The Work at Home Training Program
Moreradiant Publishing (2018)
Reviewed by Sheri Hoyte for Reader Views (11/18)
“The Work at Home Training Program” by Bethany Mooradian is an excellent guide for those new to the workforce or those who are just tired of “working for the man” and wants to branch out on their own. Who is that “man” anyway? Gained from her years of experience working for herself (though in her introduction she actually calls it “the random job lifestyle”), the wealth of information provided in this book is priceless to someone just beginning their own entrepreneurial journey.

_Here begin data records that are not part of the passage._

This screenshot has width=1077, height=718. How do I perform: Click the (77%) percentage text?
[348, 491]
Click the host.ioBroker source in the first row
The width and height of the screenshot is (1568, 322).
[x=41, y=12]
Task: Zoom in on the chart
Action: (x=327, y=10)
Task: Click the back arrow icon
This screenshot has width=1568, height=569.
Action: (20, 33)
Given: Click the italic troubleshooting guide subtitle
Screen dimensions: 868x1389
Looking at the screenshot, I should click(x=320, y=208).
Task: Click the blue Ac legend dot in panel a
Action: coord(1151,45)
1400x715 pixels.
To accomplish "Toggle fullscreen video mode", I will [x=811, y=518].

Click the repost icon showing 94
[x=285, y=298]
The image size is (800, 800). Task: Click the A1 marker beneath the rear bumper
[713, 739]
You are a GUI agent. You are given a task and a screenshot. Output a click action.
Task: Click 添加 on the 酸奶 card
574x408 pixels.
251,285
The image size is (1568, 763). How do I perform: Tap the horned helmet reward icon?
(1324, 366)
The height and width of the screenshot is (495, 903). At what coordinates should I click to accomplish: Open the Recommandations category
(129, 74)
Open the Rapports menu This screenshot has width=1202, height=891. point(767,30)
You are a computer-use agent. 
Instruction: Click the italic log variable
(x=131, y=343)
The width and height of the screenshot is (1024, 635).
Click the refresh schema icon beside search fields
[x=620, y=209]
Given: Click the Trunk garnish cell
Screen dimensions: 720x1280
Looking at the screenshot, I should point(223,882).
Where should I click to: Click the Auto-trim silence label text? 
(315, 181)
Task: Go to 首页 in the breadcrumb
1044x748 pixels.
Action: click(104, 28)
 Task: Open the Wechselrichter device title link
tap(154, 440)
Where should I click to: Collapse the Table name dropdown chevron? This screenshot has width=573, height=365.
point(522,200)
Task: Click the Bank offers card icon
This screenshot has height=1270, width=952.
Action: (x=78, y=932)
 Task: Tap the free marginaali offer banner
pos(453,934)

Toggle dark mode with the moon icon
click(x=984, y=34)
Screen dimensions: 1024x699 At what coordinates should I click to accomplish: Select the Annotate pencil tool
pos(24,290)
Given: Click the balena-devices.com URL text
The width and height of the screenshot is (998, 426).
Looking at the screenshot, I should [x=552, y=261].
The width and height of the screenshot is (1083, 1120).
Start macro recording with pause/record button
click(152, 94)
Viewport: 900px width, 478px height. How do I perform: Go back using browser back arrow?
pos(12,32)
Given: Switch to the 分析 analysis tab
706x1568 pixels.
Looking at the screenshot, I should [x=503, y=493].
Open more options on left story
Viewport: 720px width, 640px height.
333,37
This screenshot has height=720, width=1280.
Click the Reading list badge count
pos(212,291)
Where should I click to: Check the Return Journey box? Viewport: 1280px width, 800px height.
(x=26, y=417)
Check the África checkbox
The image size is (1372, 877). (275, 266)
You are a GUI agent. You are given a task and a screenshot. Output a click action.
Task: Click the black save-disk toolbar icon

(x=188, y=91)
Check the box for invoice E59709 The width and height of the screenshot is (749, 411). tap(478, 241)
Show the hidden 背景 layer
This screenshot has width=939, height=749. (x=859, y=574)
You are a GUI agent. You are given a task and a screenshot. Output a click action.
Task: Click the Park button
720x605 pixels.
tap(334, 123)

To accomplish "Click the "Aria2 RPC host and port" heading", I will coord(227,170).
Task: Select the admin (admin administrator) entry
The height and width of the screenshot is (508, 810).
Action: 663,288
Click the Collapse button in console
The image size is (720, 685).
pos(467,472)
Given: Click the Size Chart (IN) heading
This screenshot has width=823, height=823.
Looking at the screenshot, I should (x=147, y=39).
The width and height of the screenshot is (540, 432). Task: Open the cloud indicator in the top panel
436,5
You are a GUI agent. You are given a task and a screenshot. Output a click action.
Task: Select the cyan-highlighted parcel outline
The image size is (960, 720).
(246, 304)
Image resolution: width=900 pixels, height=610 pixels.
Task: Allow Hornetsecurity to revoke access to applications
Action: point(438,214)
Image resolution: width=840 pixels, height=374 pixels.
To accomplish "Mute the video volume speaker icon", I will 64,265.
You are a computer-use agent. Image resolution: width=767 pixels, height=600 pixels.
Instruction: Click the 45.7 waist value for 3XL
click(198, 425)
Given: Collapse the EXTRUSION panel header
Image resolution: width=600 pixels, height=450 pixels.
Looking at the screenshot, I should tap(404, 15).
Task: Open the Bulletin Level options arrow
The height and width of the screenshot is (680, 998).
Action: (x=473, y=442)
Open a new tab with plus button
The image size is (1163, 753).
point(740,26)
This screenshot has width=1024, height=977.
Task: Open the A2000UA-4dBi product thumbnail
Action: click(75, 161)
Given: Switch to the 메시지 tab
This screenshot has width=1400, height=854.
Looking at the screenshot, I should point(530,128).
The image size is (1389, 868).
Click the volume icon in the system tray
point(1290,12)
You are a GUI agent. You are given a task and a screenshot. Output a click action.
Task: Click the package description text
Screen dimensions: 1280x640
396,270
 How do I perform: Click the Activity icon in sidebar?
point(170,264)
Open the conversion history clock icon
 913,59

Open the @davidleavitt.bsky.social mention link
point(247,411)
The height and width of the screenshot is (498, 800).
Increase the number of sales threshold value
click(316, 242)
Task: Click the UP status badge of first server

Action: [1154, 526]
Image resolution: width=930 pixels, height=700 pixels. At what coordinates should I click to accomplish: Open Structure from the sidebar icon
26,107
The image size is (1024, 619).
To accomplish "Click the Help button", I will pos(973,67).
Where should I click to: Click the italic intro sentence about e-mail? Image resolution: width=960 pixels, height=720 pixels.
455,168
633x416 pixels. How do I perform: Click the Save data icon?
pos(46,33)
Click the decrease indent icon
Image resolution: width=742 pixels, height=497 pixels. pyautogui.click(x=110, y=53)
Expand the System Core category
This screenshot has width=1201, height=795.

We’ve all seen the ads, “Work from Home – Make a Bazillion Dollars” (or something along those lines), and quite honestly the lure is strong enough to make one forget the all-important adage, “if it sounds too good to be true, it probably is…” Mooradian covers this type of hype in Part I: Techniques of Scammers and Common Scams. This section alone is worth buying the book. I learned so much and can’t wait to go and check some of these items out for myself, such as learning how to break down a domain name to test its validity. Especially interesting to me was the chapter on common job-related scams, such as envelope stuffing. In the examples Mooradian discusses, she urges the reader to put themselves in the employer’s place and use logic to determine whether or not something is a scam. In the case of envelope stuffing, she notes, “Why would anyone pay anyone $1 to $4 per envelope just to stuff it?” (p. 57). It doesn’t make sense. But it does makes sense to research anything that doesn’t quite sound legitimate.
In Part II: Making Money, Mooradian discusses quick ways to make some fast cash along with some specific ideas on how to utilize your creative skills to score some freelance work. There are so many options out there – use your gifts! Part III: Flexible Jobs at Home or On-site, and Part IV: The Business of Business, offers invaluable information on finding a company to work for, how to become a successful “home-based” employee, the ins and outs of being a contract employee, income taxes, health insurance, you name it, it’s covered in these sections.
While it’s hard to say one section is better than another, the grand prize is in Part V: Resources. Now, let me make sure you understand up front: there are loads of resources listed throughout the book – I’ve never seen such detailed information in a reference of this type. Wrapping things up in a tidy reference section, the number of specific websites she notes in the resource section is mind-boggling. So. Much. Information!
I highly recommend “The Work at Home Training Program” by Bethany Mooradian. She has a clear, concise writing style that is easy to comprehend and follow, and is written in plain English, not some jargon you need a PhD to understand. This is likely a book you will refer to often. One that will be dog-eared and well-used over the years.